*** PASSAGE SHOWN ***

Picky host (lock?)

Question

I believe my problem can be considered regardless of used language but, to have some 'anchor', I'll describe it using the Java language.

Let's consider the following scenario: I have a class PickyHost extending Thread and an instance of it, pickyHostInst running. That class might look like this:

class PickyHost extends Thread {
    private ArrayList<Guest> guests;
    public void enter(Guest g) {
        // deal with g
    }
    private void pickGuests() {
        // ...
    }
    public void run() {
        // listen indefinitely
    }
}

Moreover, in the background, I have many Guest instances running (they also extend Thread class) and once in a while, some guest wants to invoke enter method on pickyHostInst with an argument g being itself. Now, I want PickyHost to be picky in the following sense:

Immediately after someone invokes enter method, it puts g at the end of guests list and forces g to wait for notification. Also (I think here lies the crux of the matter) it goes itself for a 5 seconds sleep and somehow allows (during these 5 seconds) other guests to invoke enter method (if so happens, then it forgets about how long it had to sleep and resets its alarm clock to sleep exactly 5 seconds again) - I'll call it a sensitive sleep.

As you can see, the total amount of time pickyHostInst sleeps can be huge if many guests arrive - like: A arrives, then after 4 seconds B arrives, then after another 4 seconds C arrives and so on. However, suppose there's been created a chain A, B, ..., G of guests and from the moment of arrival of G till 5 seconds later, no-one arrived. Then I want pickyHostInst to invoke pickGuests method which, using some algorithm, determines a subset S of {A, B, ..., G} of guests to notify that they can stop waiting and carry on doing what they normally do and moreover removes elements of S from guests list. Method pickGuests can take some time to accomplish and in the meantime some guest H might have arrived and invoked enter - then enter should proceed normally but pickGuests should ignore H and to the end of its last invocation deal with {A, B, ..., G} - not with {A, B, ..., G, H}. After finishing pickGuests, pickyHostInst should (here I have 2 ideas - implementing any of them will make me happy :)) either

1. fall again into 5 seconds of sensitive sleep after which, if no guest after H arrived, invoke pickGuests again, or
2. simultaneously serves guests via enter method as usual but invokes pickGuests only after max("a moment when last guest from S (from the last invocation) notifies pickyHostInst (like: the last "Thank you, Mr Host" from among S)", "a moment 5 seconds after the last (newest) guest invoked enter").

Finally, after a long introduction, my question - which tools do I need to accomplish such task? I'm unfortunately a bit lost among the richness of various locks and multithreading/locking mechanisms and can't discern which one fits to my problem (or which ones, combined somehow).

I'll greatly appreciate some code-sketches that would put me on the right track.

***

= WHAT YOU SHOULD DO =
Carry on the picky host question from its last sentence. The listing that comes next isn't needed.

*** PROVIDED MATERIAL ***

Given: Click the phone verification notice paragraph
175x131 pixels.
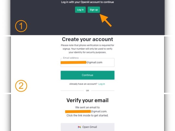Looking at the screenshot, I should pos(88,49).
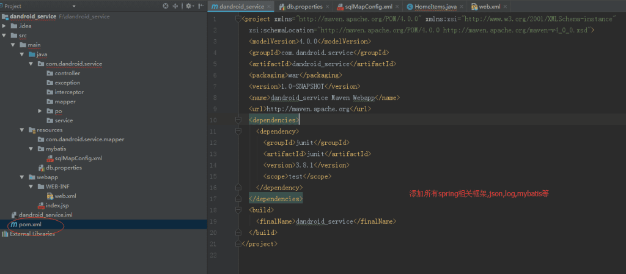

***

= RESPONSE TO THE TASK =
Answer 1

You can use a java.util.Timer object, which can be reset in the enter method. The timer task will run in its own thread and do the picking for you if it is not canceled before hand.

Note that the enter method will be running on one of the many Guest threads. This means that it should probably synchronized. The easiest way to do this is is to add the synchronized keyword to the method declaration in Java: public synchronized void enter(Guest g). This will ensure that only one guest can enter at a time. You can put the timer cancel/restart code in here.

The way java.util.Timer works it through the abstract java.util.TimerTask class. This is a type of Runnable that also has a method to cancel the task. My recommendation is to schedule a task that will pick guests after a 5000ms interval whenever a guest enters. If a task from the previous guest is running, cancel it first.

The enter method should acquire the guest's lock (using a synchronized block) and have the guest wait. The picking should call the notify() method on the guests you select. This will allow them to continue executing.

When you remove selected guests from your queue, be aware of the fact that Java collections are not thread-safe by default. You will have to use an external lock to ensure that no-one else is modifying your list when you add and remove guests. The Collections.synchronizedList(List) method provides a handy way to do this.

Here is a list of links that discuss the topics I have mentioned:

1. http://docs.oracle.com/javase/tutorial/essential/concurrency/ (excellent tutorial for beginners)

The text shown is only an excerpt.